India’s skies hide a deadly secret: The shocking culprit behind the AI-171 crash unearthed, leaving pilots furious and experts stunned! Was it betrayal or blunder that doomed hundreds? The truth will haunt you… Reveal it here

đŸ˜± India’s skies hide a deadly secret: The shocking culprit behind the AI-171 crash unearthed, leaving pilots furious and experts stunned! Was it betrayal or blunder that doomed hundreds? The truth will haunt you… Reveal it here 👉

Distraught families of Air India AI-171 crash victims, in some cases, were sent the wrong remains, suggest reports. The shocking news has come from the United Kingdom, where families of the plane crash victims have reported receiving the mortal remains of unknown passengers instead of their loved ones. As per reports, relatives of one victim were forced to abandon their funeral plans after being informed that the coffin contained the body of an unknown passenger. British Prime Minister Keir Starmer is expected to address the issue with his Indian counterpart, Narendra Modi, during his state visit to the UK next week.

Commingled remains

As per a Mirror UK report, the family of one victim discovered that the coffin contained the body of an unknown passenger and not their family member. In another case, the “commingled” remains of more than one person were mistakenly placed in the same casket. The remains had to be sorted before the last rites could be undertaken last weekend.

Reports suggest that 52 of the 261 passengers on the Air India AI-171 flight from Ahmedabad to London, which crashed on 12 June 2025, were British citizens. Of these, already two instances of mistaken remains have come to light. Families of the victims have been taken aback by the alarming reports of mistaken identity and have been left fearful that they too could face such errors.

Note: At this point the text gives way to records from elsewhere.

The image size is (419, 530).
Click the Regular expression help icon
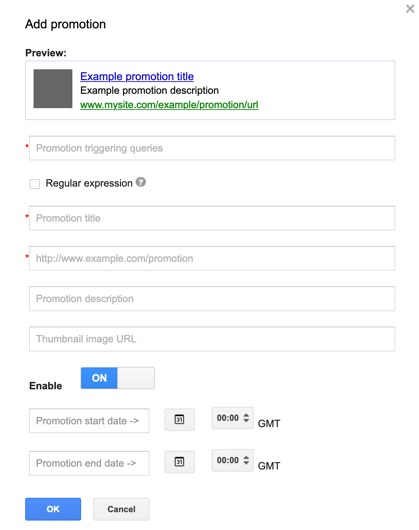click(x=141, y=182)
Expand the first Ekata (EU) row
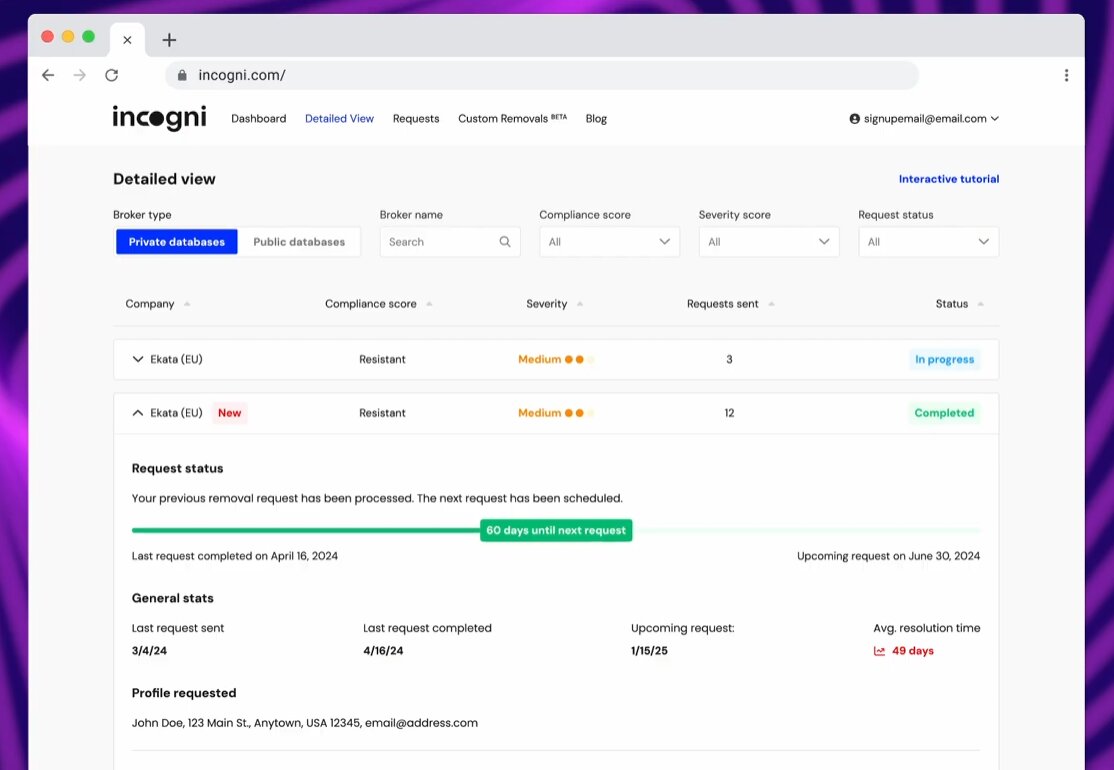 138,359
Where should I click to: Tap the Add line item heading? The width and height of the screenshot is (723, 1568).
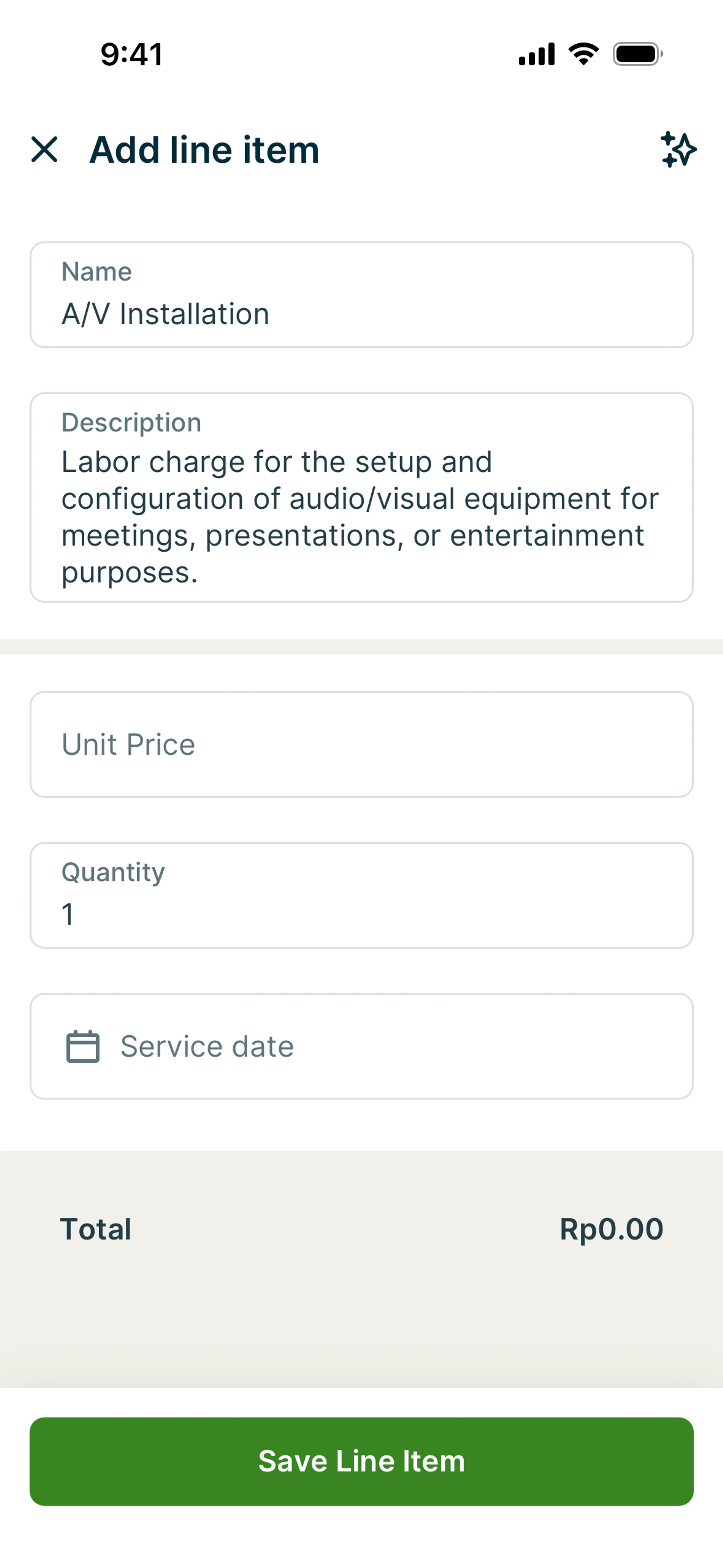click(x=204, y=150)
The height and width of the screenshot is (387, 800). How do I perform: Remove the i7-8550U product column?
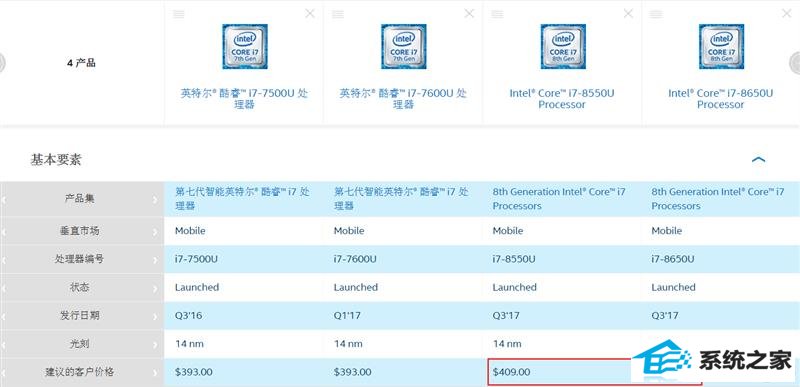click(628, 14)
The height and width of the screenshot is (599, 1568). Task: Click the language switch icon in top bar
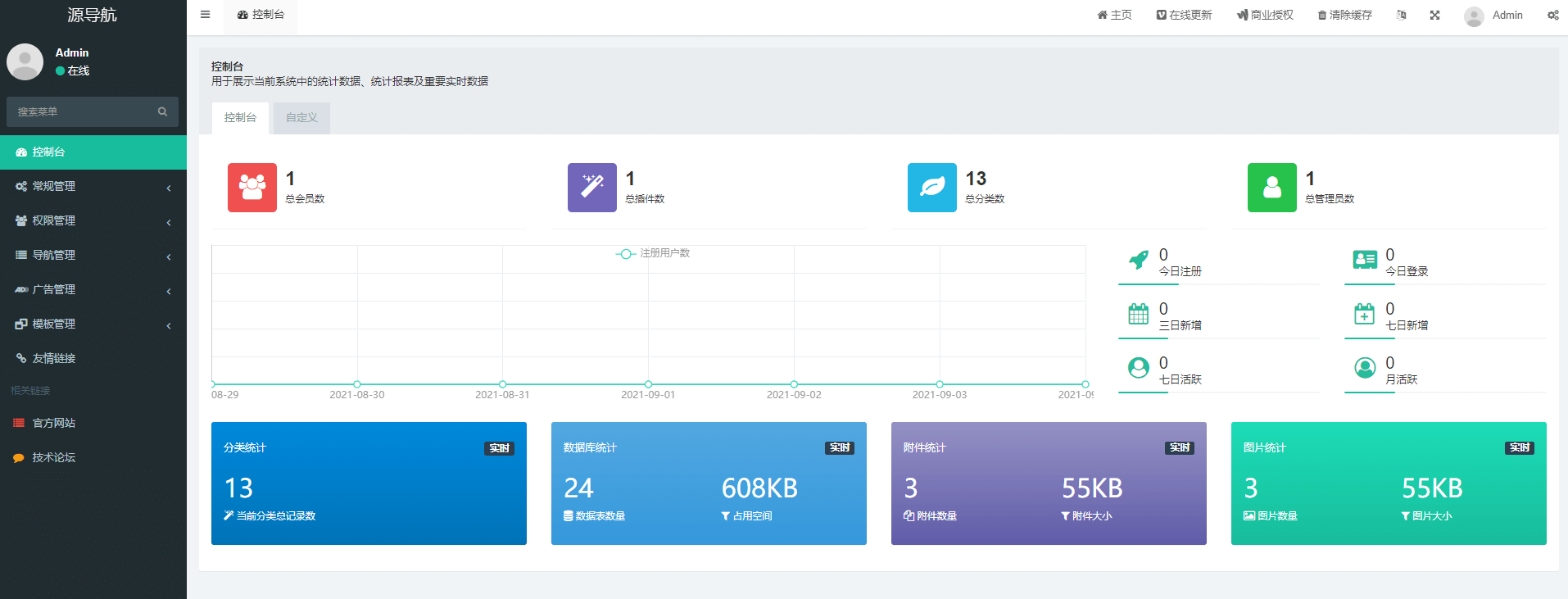pos(1401,15)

How was the error identified?

This error came to light when Dr Fiona Wilcox, an Inner West London coroner, sought to match the DNA of the victim with the samples provided by their families.

Speaking to the press, aviation lawyer James Healy-Pratt said that families of the victims were left “distraught” over the mistake. He said that “I’ve been sitting down in the homes of these lovely British families over the last month, and the first thing they want is their loved ones back… But some of them have got the wrong remains, and they are clearly distraught over this. It has been going on for a couple of weeks, and I think these families deserve an explanation.”

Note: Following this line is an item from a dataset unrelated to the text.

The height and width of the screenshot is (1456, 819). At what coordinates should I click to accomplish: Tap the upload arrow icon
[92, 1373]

With 260 casualties and only one surviving passenger, the Air India 171 crash is one of the deadliest aviation incidents in recent history — and so far it’s proving to be one of the most frustratingly opaque.

Video of the June 12 incident had previously captured the Boeing 787 taking off successfully from Ahmedabad bound for London, only to rapidly descend, crash into a medical college complex, and explode into flames. The crash killed all but one of the plane’s 242 occupants. It also damaged five buildings, killed 19 people on the ground, and injured over 60 more.

The weeks that followed saw rampant speculation, AI-generated hoaxes, and conspiracy theories. Finally, on July 11 India’s air safety organization, the Aircraft Accident Investigation Bureau (AAIB), issued a preliminary report into the cause of the disaster. The 15-page report pinpointed a dark and disturbing factor as the reason for the crash: Shortly after takeoff, someone or something cut the flow of fuel to both engines, almost simultaneously. This caused a brief but fatal dual engine shutdown that proved impossible for the plane to recover from.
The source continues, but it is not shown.